Laurine Rousselet "De l'or havanais"

De l’or havanais de Laurine Rousselet, éditions Apogée, mars 2010, 79 pages, 13 €

      De l'or havanais

de
Laurine Rousselet
Apogée
13.00 €

 
Article paru dans le N° 114
juin 2010

par Amélie Amblard

S’immerger dans le secret cubain. Déchiffrer les lieux, les signes et les corps : l’aliénation, le silence, les coupures d’électricité, l’insularité, le désir d’ailleurs et la drogue musicale. Arrivée dans les beaux quartiers touristiques au Vedado, Laurine Rousselet se noie jusqu’au bloc 8 chez une femme de ménage.
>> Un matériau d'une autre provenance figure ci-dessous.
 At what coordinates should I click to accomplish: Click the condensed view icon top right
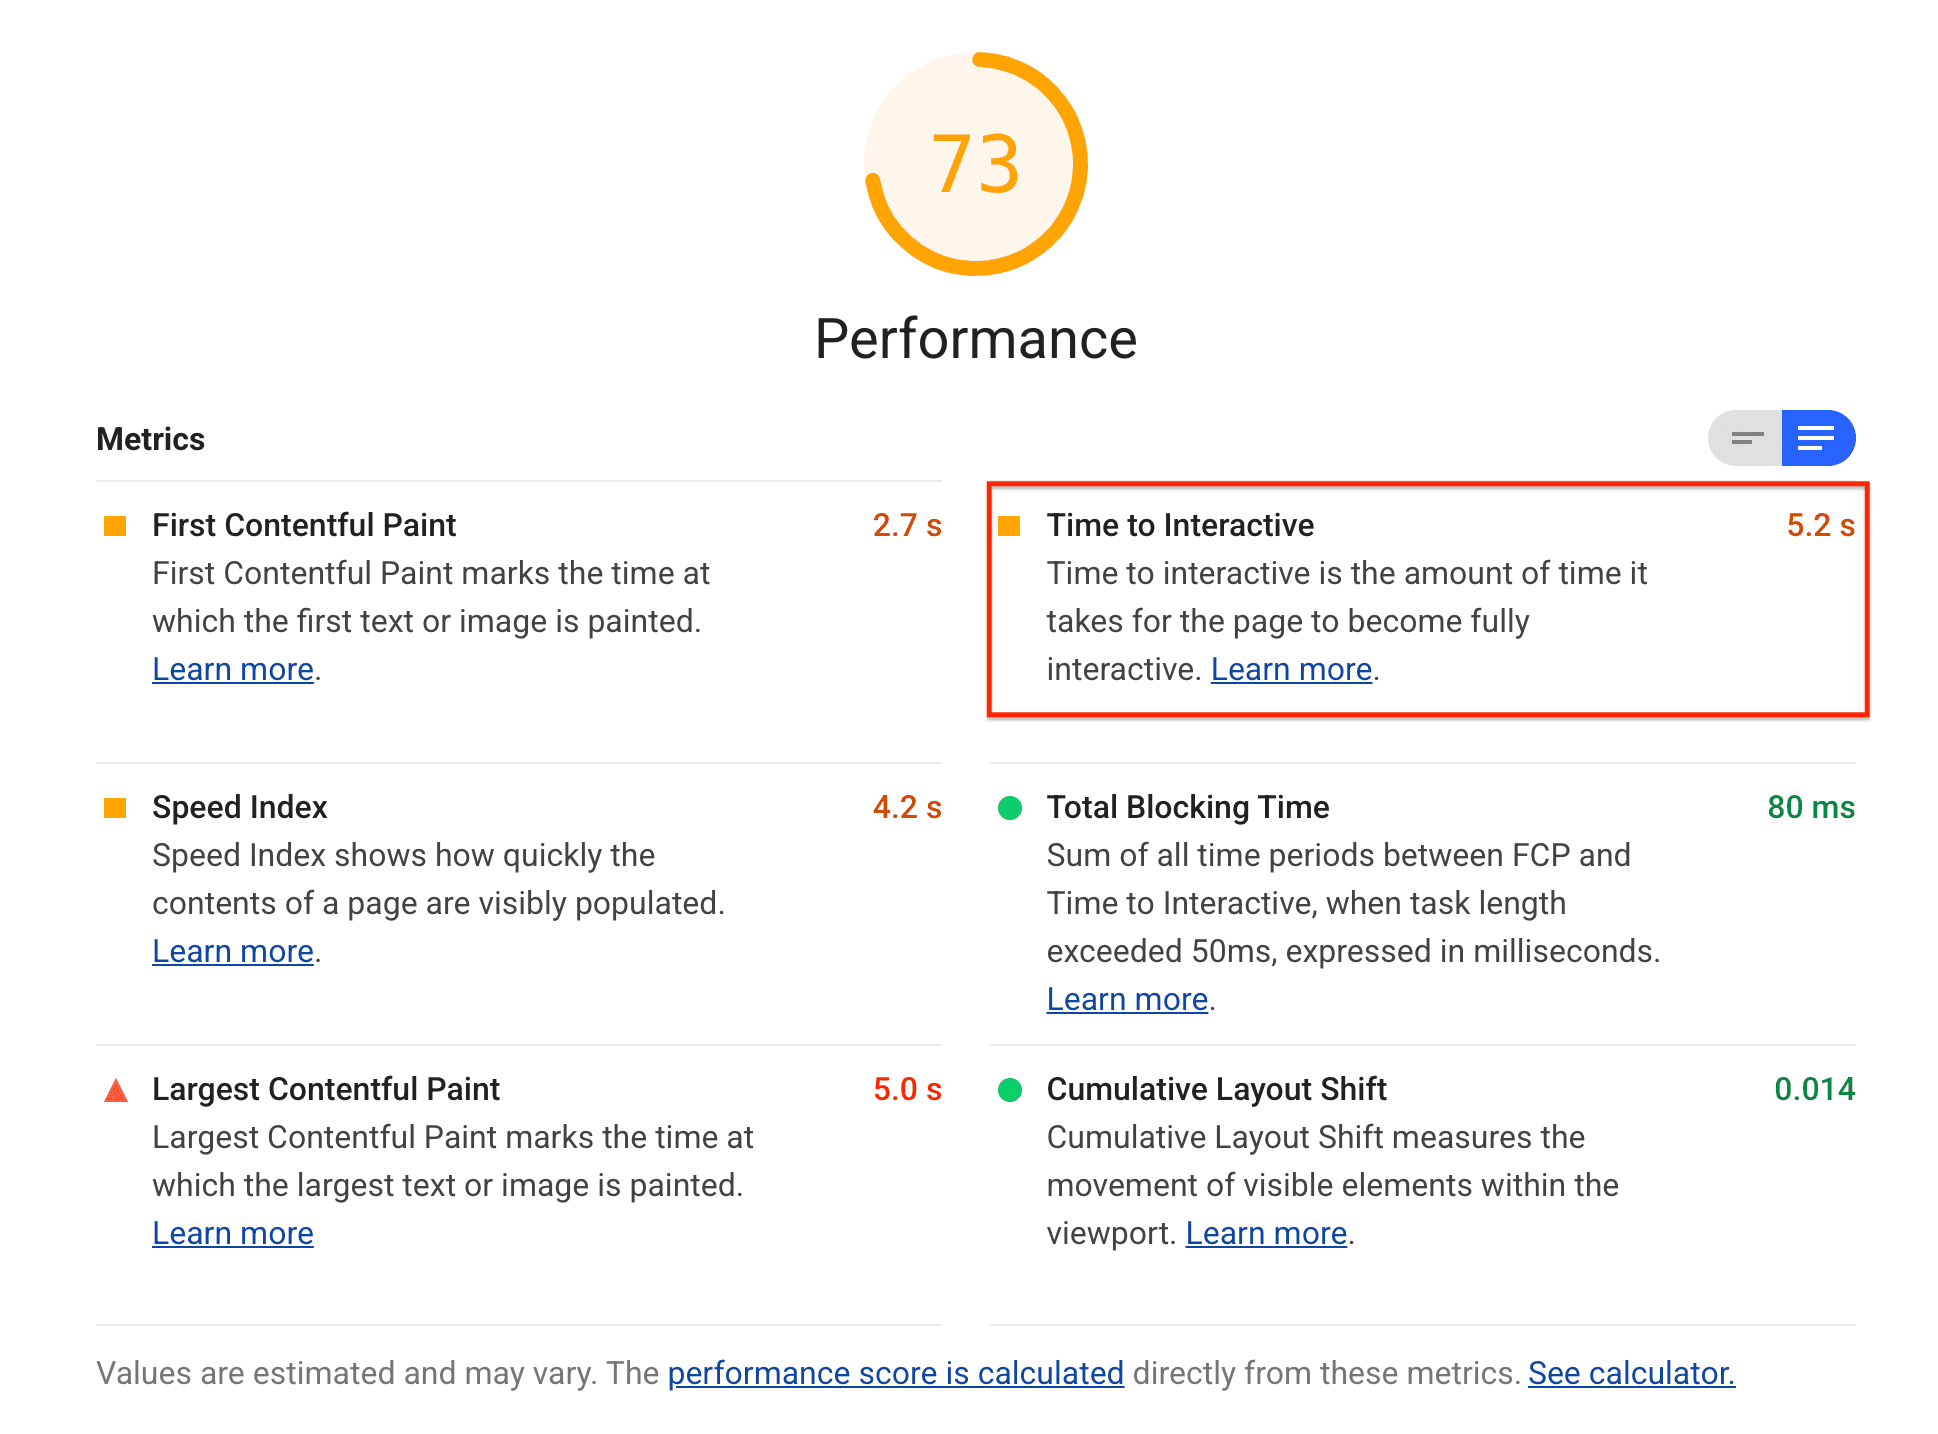[1747, 438]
Le livre est son journal qui recense les gens croisés, protégés d’anonymat : N. qui attend son passeport, R. P. le musicien chanteur parti 15 ans à Paris, Alexis qui rêve de se jeter dans un bateau ; et subrepticement les fantômes du passé, l’amante Eugénie K. et la mère complexe.
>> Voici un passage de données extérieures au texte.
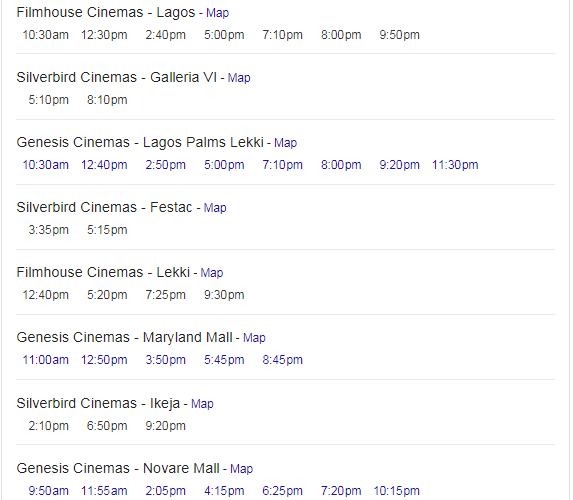573x500 pixels.
Task: Open Map link for Filmhouse Cinemas Lekki
Action: pyautogui.click(x=212, y=273)
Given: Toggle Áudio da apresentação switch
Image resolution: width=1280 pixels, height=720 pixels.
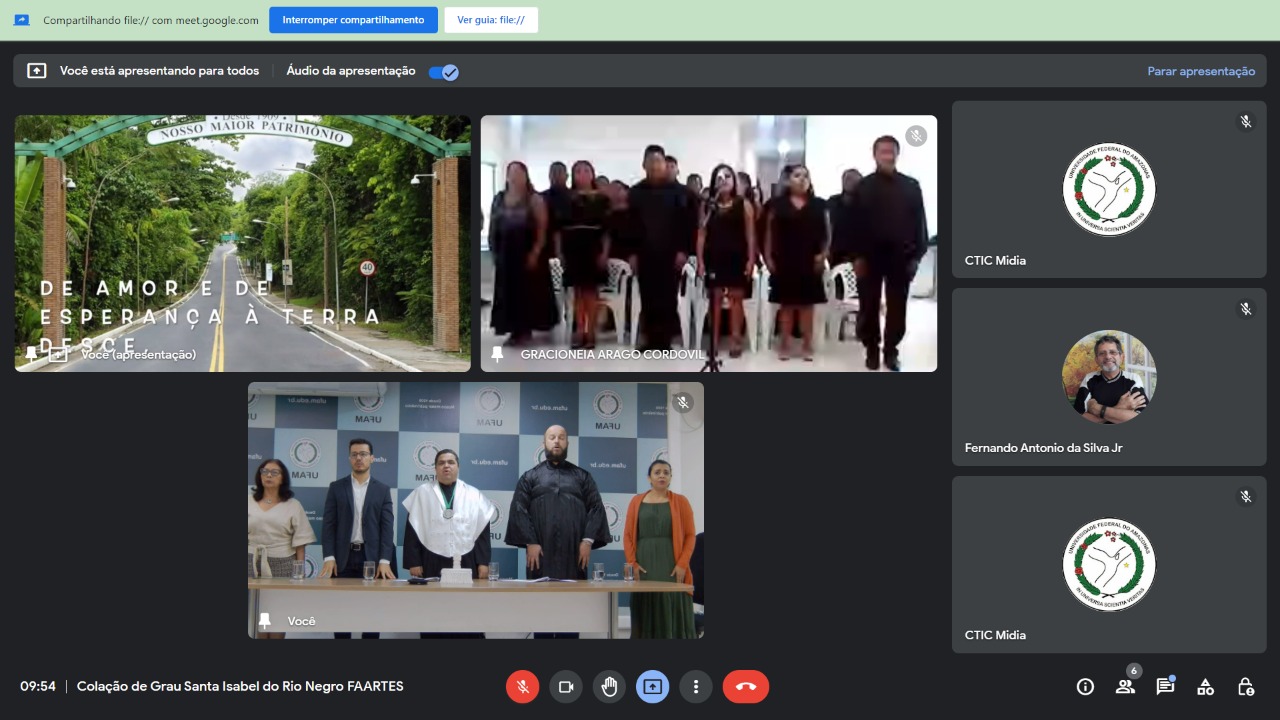Looking at the screenshot, I should (x=443, y=71).
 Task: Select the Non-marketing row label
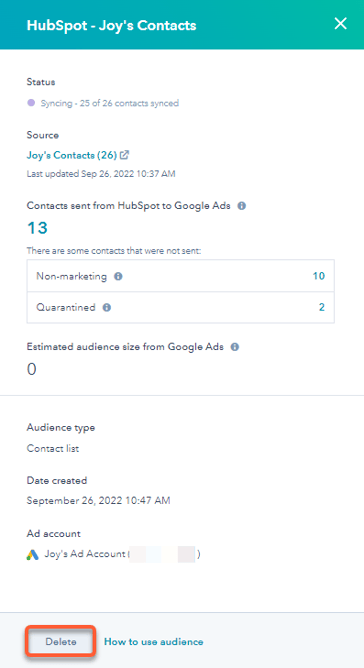pyautogui.click(x=71, y=276)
On éprouve toujours une gêne à aller voir de plus près comment les « ventres affamés » vivent. Mais ici, pas de voyeurisme, bien que Cuba reste un sujet accessible à tout touriste. Le texte ordonne confiance et respect de l’autre comme ligne jaune infranchissable. Et la voix se propose de traduire la « débrouille », les « cœurs montgolfières qui enflent à vouloir briser les tabous » dans une prose poétique qui se nourrit de rythme, de rupture. L’humanité respire encore au cœur de l’insularité, de l’isolement forcé. Les agités du réel sont encore sur place, ils n’ont pas rejoint la diaspora internationale, même si la dictature légifère. Au-delà de ce témoignage, la mise en scène de l’écrivain, qui versifie Amaliamour (à paraître) lors de l’écriture de ces bribes de voyage, sonde la question de la création, de ses errements, de son inspiration inattendue les soirs d’orage et de pluies torrentielles. Mais pas de cliché poétique pour autant. Se raconter au quotidien pour comprendre l’autre, pour en découvrir le sel. L’or havanais est une pierre à gratter « à force de dépouillement (de paroles crevées) », « car la poésie est le monde à lire ». Même s’il faut garder à l’esprit l’ambiguïté insupportable qu’ « il y a du bonheur à vivre la tuerie » quand on est un simple visiteur muni de son billet de retour.